This past weekend I saw a Watertown production of “Rossum’s Universal Robots,” the 1921 Czech play that first introduced the word ‘robot.’ Written by Karel Capek, R.U.R. invokes concepts that seem old or cliched now: robots evolve –usually emotions– and subsequently revolt against their human masters while humans are threatened as evolutionary dead ends. These threads have come up countless times since in science fiction movies and books such as I, Robot, Battlestar Galactica, A.I., Do Robots Dream of Electric Sheep? and others.
In R.U.R., scientists create the factory automatons so that humans don’t need to work and can pursue a ‘Paradise’ on Earth. This dream is cut short when the robots decide to eliminate humans, accidentally losing the secret of robot creation at the same time. Faced with their own demise, their primitive feelings spontaneously evolve into robot love, providing a glimmer of hope in a dark, nearly devastating, play.
Why is the idea of robots evolving and becoming humanlike (implicitly equated with learning to love or ‘feel’) so appealing and pervasive? Like any other creation, we see a reflection of ourselves in it. Studies in human-robot interactions demonstrate that people instinctively emphasize with a mammal-like machine, projecting feelings and emotions onto it. (Sherry Turkle, technological ethnographer and founder of M.I.T.’s Initiative on Technology and Self, speaks eloquently about this phenomenon.)
Once a sense of love has been achieved, morality and a soul are assumed to follow. If robots can learn to love in these stories, then, by extension, so can we. The dark side of that coin is if robots achieve elusive emotions along with powers of logic and strength, then we really have been out-evolved. The creation of robots — or anything really — are children of the mind, who, like children of the body, can show us the best or worse of ourselves.

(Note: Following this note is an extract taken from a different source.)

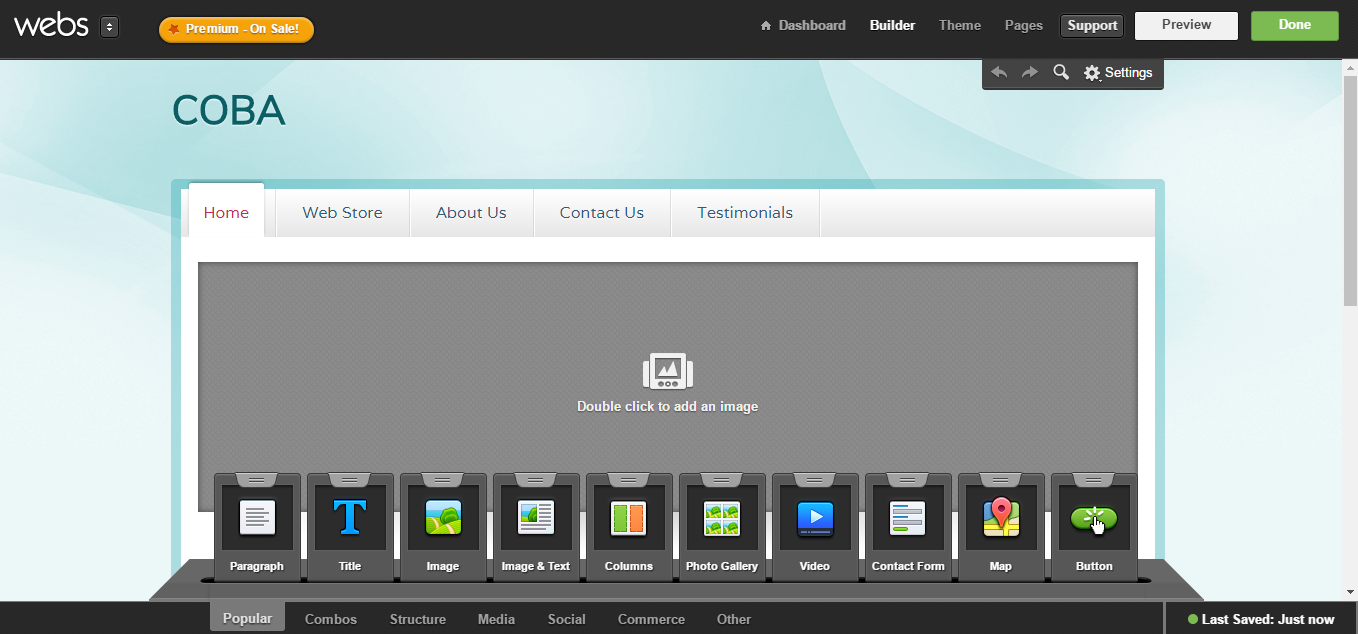Click the green Done button

1294,26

Mary Shelley wrote about similar consequences of creation roughly a century before. In her 1818 “Frankenstein”/”The Modern Prometheus,” science is a force Victor Frankenstein cannot stop; he laments his grotesque Creature and curses the dark, god-like power granted by science that leads to his own demise. R.U.R. speaks a similar cautionary tale of science (humankind stops being able to procreate in the play, presumably because ‘nature’ has been unbalanced). These stories reflect our awe at technology’s burgeoning ability to manifest ideas, while urgently reminding us that ideas don’t always turn out as intended.